The limitation of species range: a consequence of searching along resource gradients

Abstract

Ecological modelers have long puzzled over the spatial distribution of species. The random walk or diffusive approach to dispersal has yielded important results for biology and mathematics, yet it has been inadequate in explaining all phenomenological features. Ranges can terminate non-smoothly absent a complementary shift in the characteristics of the environment. Also unexplained is the absence of a species from nearby areas of adequate, or even abundant, resources. In this paper, I show how local searching behavior-keyed to a density-dependent fitness-can limit the speed and extent of a species' spread. In contrast to standard diffusive processes, pseudo-rational movement facilitates the clustering of populations. It also can be used to estimate the speed of an expanding population range, explain expansion stall, and provides a mechanism by which a population can colonize seemingly removed regions - biogeographic islands in a continental framework. Finally, I discuss the effect of resource degradation and different resource impact/utilization curves on the model.

Fig. 1

A comparison of resource and population densities and fitness measure at steady-state. The resource density, R(x) = 10 − .4(x − 5)², is represented by the diamond or large-block curve, while the population density, u(x), is shown by the solid line. The fitness measure, S = R/(u+h) with h = 1 and C = 4, is given by the dotted line. The measure is uniform over the interval where the population density is non-trivial; elsewhere, it is proportional to the resource.

Fig. 2

Divorcement of a multi-peaked population. This figure demonstrates the impact of either a sudden decimation event or a rising global mortality on a population. In both plots above, the resource curve is signified by the same double-peaked, diamond-marked curve which is piecewise C². As in Fig. 1, the population density and the fitness measure, S = R/(u + h), are illustrated by the solid and dotted lines, respectively. In 2A, h = .8 and C = 2. The population is large enough to occupy a contiguous region. In 2B, C = 3.5. Allopatry has been induced as a result of reduction in population, and the fitness measure exhibits a dip in the center corresponding to the unpopulated zone between the two sub-populations.

Fig. 3

Multiple and unique population distributions. Fig. 3A diagrams a common bifurcation in the possible ways in which a given population can be ideally-distributed under a multi-peaked resource. $U_1^{*}\text{and}{U}_2^{*}$ represent the sub-populations under the first and second peak, respectively. The gray area represents multiple equilibrium distributions for a given population size (along the line $U_1^{*}+U_2^{*}=U_{\mathit{Total}}$). For large populations (corresponding to a common, small contour value C < C_V), there is a unique distribution (the solid line). The dashed segment represents non-contiguous distributions sharing a common contour value. Fig. 3B shows an example of colonial peripatry under fast-time/slow-time dynamics (Section 3.4). The population begins entirely under the first resource peak until it grows to reach the resource valley. All additional growth is directed to the sub-population under peak 2. Once the two populations are contiguous, they both grow together until C = μ/r.

Fig. 4

Expansion of the population.

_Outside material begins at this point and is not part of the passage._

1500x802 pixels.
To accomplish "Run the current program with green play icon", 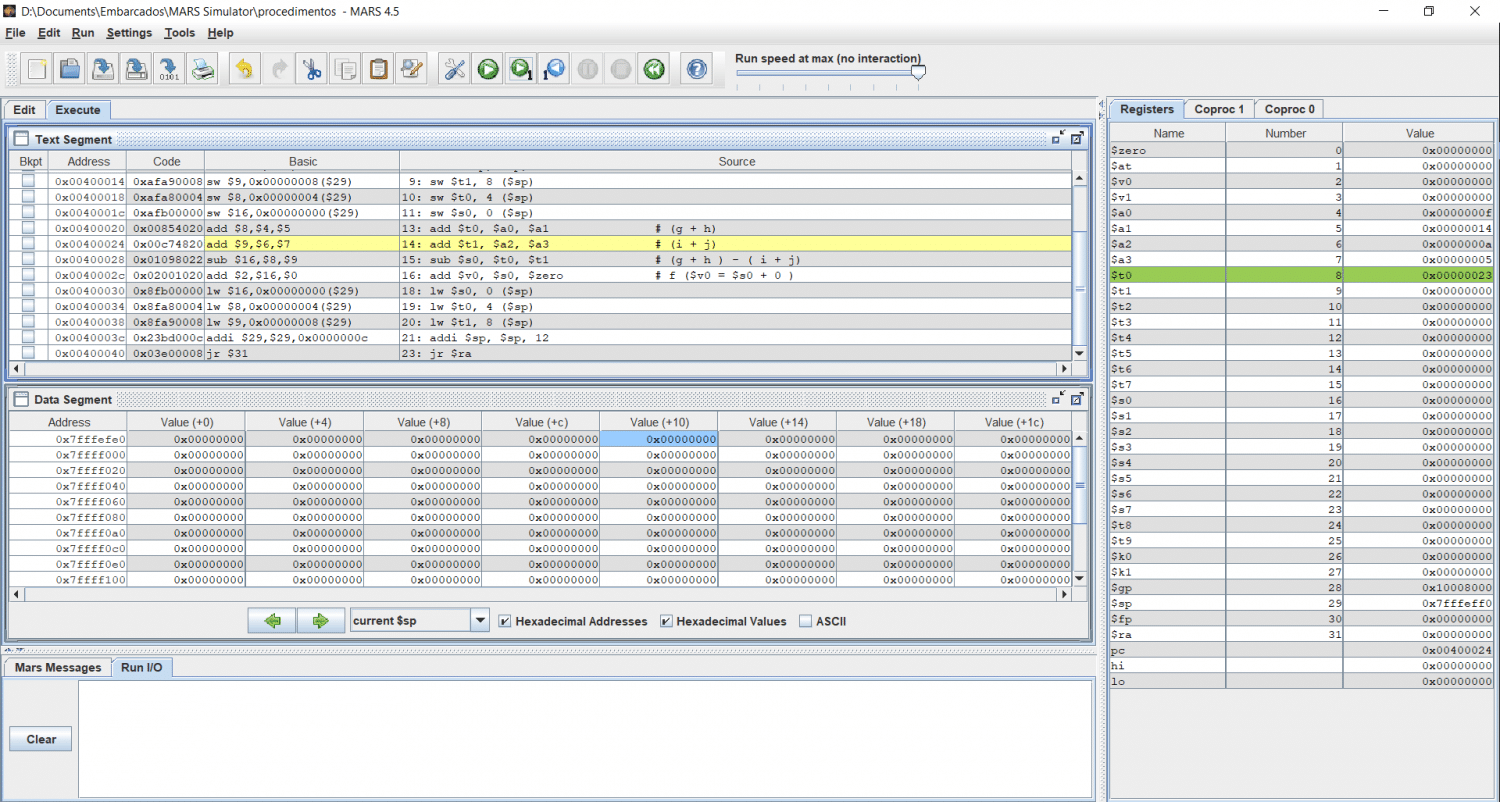I will (x=488, y=69).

Figures 4A,B give a representative example of how the population distribution changes to occupy the available space when movement, mortality, and growth are on comparable time-scales. The initial distribution is u ≡ 5 on [2, 3.5] and 0 elsewhere (the rectangular aperture). h, R and S as in Figure 1. Fig. 4B presents a cross-sectional view of the distributions in 4A in regular increments of 14.5 time units, shown by the series of expanding, dotted curves. The parabolic solid curve represents the terminal steady-state distribution. During expansion, the leading edge of the distribution has a strong wave-front characteristic with the density rapidly falling away from the current peak or edge as it distribution moves rightward.

Fig. 5

Support of a peripheral population. The resource is identical to the double–peaked resource in Fig. 2 S = R/(u + h). The initial population, u ≡ 5 on [2, 3.5], is limited to the area under the left resource hump. The satellite population is not begun until the parent population achieves a rough optimal distribution that reaches the trough.

Fig. A.1

Compression effect. The population is intitially distributed sinusoidally, u(x, 0) = 4+3 sin(3x), over a parabolic resource, R = 10 −.4(x−5)². the population distribution changes only through movement (r = μ = 0). A.1A: The distribution maintains a wavy pattern for much of its history, with densities near the range boundary particularly resistant to change. A.1B: The fitness landscape is much more responsive, with compression of extrema clearly evident. This same information is shown as a space-time contour plot of fitness in A.1D. A.1C: As an additional measure of compression, the global maximum fitness in Ω monotonically decreases over time.